Committee deputy chairman Paiboon said the committee will invite some opposition MPs to discuss the six proposed versions of charter amendments in the weeks ahead. No names of the invitees have been decided yet.
“We will definitely invite them to clarify,” said Paiboon.
Opposition MPs walked out last Thursday evening after MPs and Senators in a parliamentary session decided not to vote on each of the six proposed charter amendments, and voted to create the committee instead.
Viroj said on the phone Wednesday that his party will have nothing to do with the new committee and not meet them even if invited.
“We will probably not negotiate or bargain with them,” said Viroj, adding that the party’s stance is for a vote to take place on the various proposed charter amendments as originally planned for last week.
Yingcheep Atchanont, program manager of iLaw, a legal reform advocacy group, which submitted a seventh proposed charter amendment last week, warned any further delay would plunge the political situation into a deeper crisis.

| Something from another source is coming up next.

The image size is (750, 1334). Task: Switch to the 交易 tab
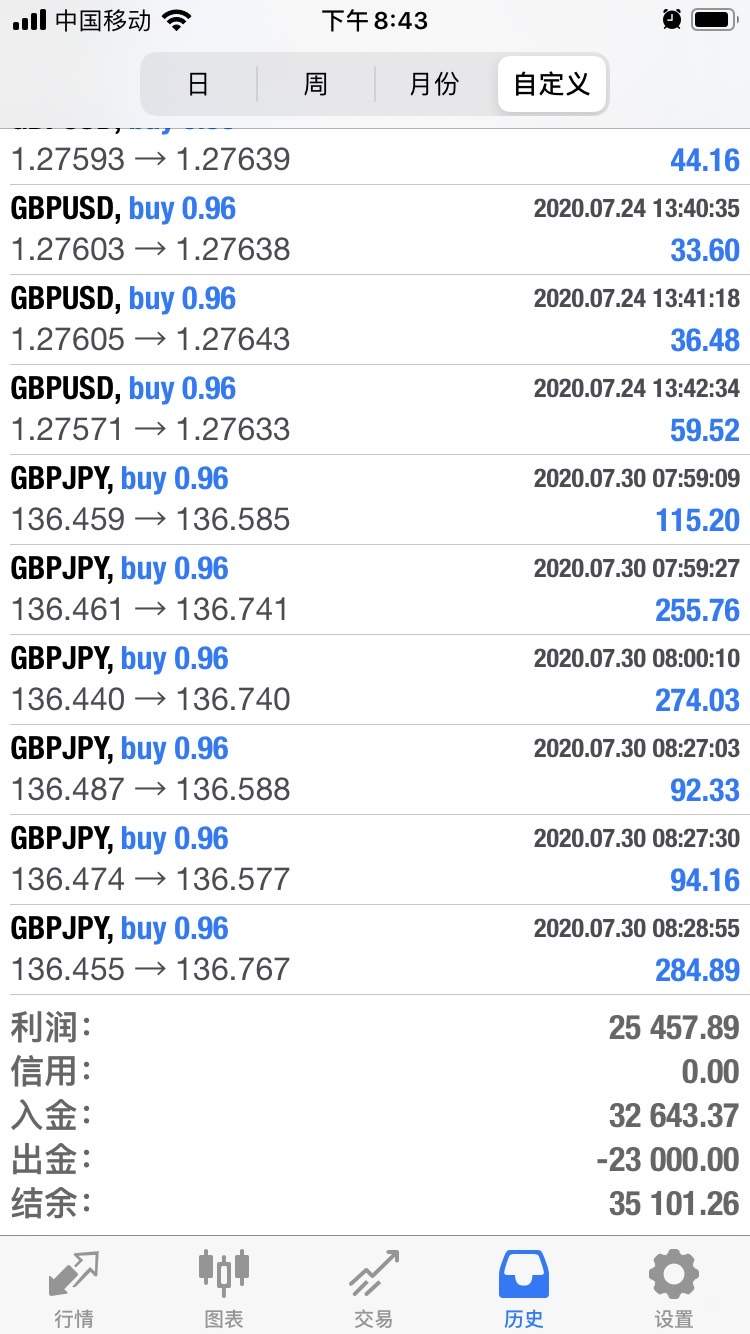click(x=374, y=1288)
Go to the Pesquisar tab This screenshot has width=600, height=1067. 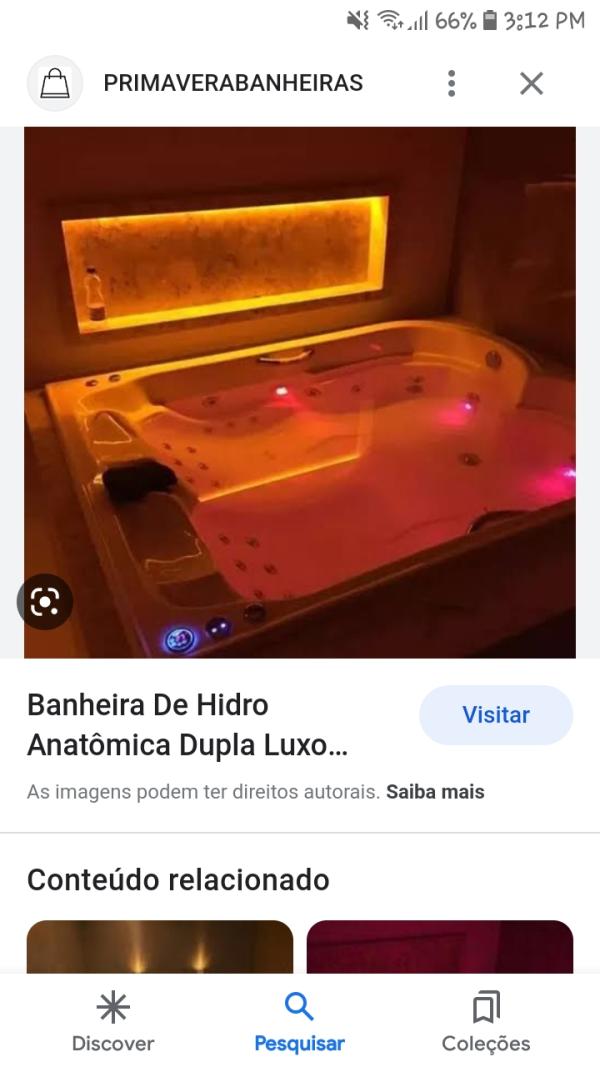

“If the parliamentarians failed to use the mechanisms within the system to address the issue, I would be worried about the political climate,” said Yingcheep.
Paiboon said the proposed charter amendment of iLaw is in the hands of the 31 committee members, but they cannot legally deliberate on that draft, because the 45-day process of vetting the authenticity and eligibility of the 100,732 people who made the proposed amendment is still not finished.
The charter rewrite submitted by iLaw is the only one made through a citizen campaign, and it is regarded as the most radical.
The draft calls for a replacement of the junta-appointed senate with an elected senate, requiring future Prime Minister to be an elected MP, and to remove all current members of the so-called independent organizations under the Constitution because most were indirectly or directly selected by the junta which staged the coup in May 2014.